Dwelling in the Valley of Lemuel is a crucial first step in Lehi and his family’s journey to the promised land.
Their journey begins in this valley, just a few days outside of Jerusalem.
From here Lehi’s sons go back to Jerusalem to get the plates, and then go back again to get Ishmael’s family. It is here that they build an altar to give thanks; speak with great power; know the mysteries of God; have dreams of the tree of life; find the Liahona; and receive commandments, guidance, and the assurance that God is taking them to a promised land.
Repeatedly Nephi reminds his reader, “And all these things did my father see, and hear, and speak, as he dwelt in a tent, in the valley of Lemuel.”
What is so important about dwelling in the Valley of Lemuel? Why does Nephi dedicate 16 chapters to their time here? What did they need to learn and prove before receiving the command and the tools to continue on their journey into wilderness and to the promised land?
What is the Valley of Lemuel?
When first arriving in the valley, Lehi chooses to call it after his son Lemuel. He then admonishes Lemuel to be like the valley “firm and steadfast, and immovable in keeping the commandments of God.”

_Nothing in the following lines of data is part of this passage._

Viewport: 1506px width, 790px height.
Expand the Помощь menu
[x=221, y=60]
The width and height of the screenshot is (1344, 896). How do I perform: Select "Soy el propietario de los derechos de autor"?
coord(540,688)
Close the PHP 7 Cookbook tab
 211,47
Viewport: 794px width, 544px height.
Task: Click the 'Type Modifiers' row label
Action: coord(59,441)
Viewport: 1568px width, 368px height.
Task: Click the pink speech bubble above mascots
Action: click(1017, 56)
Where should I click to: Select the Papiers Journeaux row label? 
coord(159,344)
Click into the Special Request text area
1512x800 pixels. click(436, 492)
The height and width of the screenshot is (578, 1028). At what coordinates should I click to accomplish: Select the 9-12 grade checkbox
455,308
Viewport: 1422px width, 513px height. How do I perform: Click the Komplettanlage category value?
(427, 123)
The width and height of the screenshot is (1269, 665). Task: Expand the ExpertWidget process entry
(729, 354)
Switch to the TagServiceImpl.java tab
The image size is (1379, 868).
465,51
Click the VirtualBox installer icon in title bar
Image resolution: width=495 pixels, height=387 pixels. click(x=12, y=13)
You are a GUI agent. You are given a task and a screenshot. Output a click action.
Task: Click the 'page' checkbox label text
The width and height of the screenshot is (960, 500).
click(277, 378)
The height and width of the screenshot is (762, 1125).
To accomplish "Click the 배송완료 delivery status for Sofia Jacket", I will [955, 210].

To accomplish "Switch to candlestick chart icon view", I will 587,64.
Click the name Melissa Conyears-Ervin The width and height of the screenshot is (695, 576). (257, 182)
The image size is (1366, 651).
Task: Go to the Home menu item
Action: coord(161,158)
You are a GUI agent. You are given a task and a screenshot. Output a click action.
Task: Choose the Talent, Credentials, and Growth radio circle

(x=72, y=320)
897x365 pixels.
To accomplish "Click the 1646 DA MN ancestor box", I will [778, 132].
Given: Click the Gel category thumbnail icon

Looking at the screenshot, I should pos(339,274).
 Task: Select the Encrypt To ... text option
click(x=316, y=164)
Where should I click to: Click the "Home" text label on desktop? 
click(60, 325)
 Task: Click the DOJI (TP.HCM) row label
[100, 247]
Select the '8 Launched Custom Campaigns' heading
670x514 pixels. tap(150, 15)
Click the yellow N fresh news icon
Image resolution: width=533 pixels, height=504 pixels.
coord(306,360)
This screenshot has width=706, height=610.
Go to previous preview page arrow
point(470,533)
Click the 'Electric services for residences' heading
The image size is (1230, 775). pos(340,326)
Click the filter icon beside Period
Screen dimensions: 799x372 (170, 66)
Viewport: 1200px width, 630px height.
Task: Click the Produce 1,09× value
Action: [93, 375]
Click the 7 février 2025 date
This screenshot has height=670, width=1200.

Something that is immovable not only won’t be moved; it can’t be moved.
It is impossible to move a valley. Even a mountain can be moved, but not a valley. It can be dug deeper; it can be covered, but it cannot be moved. Nothing is more firm, steadfast and immovable.
Lehi is imploring his son to be this immovable in his obedience—so deeply committed that it is impossible to not obey, death would come first.
How Do We Dwell in the Valley of Lemuel?
President Monson paraphrased a great lesson of Elder Clayton Christensen’s life when he taught, “It is easier to keep the commandments 100 percent of the time than it is 98 percent of the time.”
Nephi explains how his father captured this vision when he describes, “He was obedient unto the word of the Lord, wherefore he did as the Lord commanded him.”
In other words, Lehi had the attribute of obedience, so naturally the actions of obedience followed. He was obedient, period. No matter what the Lord asked him to do, he would do it. He was immovable in keeping the commandments of God.
Lehi was dwelling in the valley of Lemuel.
Four remarkable Hebrew young men living in Babylonian captivity give us another vivid example of immovable obedience.
Shadrach, Meshach and Abednego were commanded by King Nebuchadnezzar, along with all the rulers of his kingdom, to worship a golden image or be thrown in the furnace.
As the cornet, flute, harp, sackbut, psaltery and dulcimer began to sound, the entire congregation fell to their knees, except three lone and completely conspicuous figures. As promised, these three young men were brought in front of a fiery furnace and a furious king. But instead of throwing them in immediately, he gave them a second chance to bow down to the idol and save their lives.
In that critical moment, they did not need to pause to deliberate—they immediately and definitively answered, one speaking for all of them. Each knew without question that his companions were immovable, so one could answer to life or death for all.
Years later, under the control of another Kingdom, Daniel also faced the choice of obedience or death. King Darius signed an unalterable decree stating that anyone who shall petition any God or man besides the king for 30 days shall be cast into a den of lions.
“Now when Daniel knew that the writing was signed, he went into his house; and his windows being open in his chamber toward Jerusalem, he kneeled upon his knees three times a day, and prayed, and gave thanks before his God, as he did aforetime.”
The King’s decree did not change anything for Daniel. He could not be moved, no matter the cost. He did not justify 30 days of silent prayers, nor did he close his windows and continue his worship privately. Nothing changed.
When we likewise commit to absolute, immovable obedience, our journey to the promised land has begun. God can do something with people like that.
When we have proved ourselves in the Valley of Lemuel, He can take us through years in the wilderness and storms on the sea, knowing that we will not falter along our own paths to the promised land.
When we stand immovably with Christ, He stands immovably with us and His eternal promises are sure.